[Prompt] Reproduce the following records verbatim, line for line.

::::

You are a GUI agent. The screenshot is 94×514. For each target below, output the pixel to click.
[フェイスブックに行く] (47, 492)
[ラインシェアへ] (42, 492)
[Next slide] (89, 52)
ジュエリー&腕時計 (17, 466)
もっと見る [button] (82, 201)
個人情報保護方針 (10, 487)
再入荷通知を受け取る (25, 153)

::::

[Reply to the task]
You are a GUI agent. The screenshot is 94×514. For each target below, output the pixel to click.
[フェイスブックに行く] (47, 492)
[ラインシェアへ] (42, 492)
[Next slide] (89, 52)
ジュエリー&腕時計 (17, 466)
もっと見る [button] (82, 201)
個人情報保護方針 (10, 487)
再入荷通知を受け取る (25, 153)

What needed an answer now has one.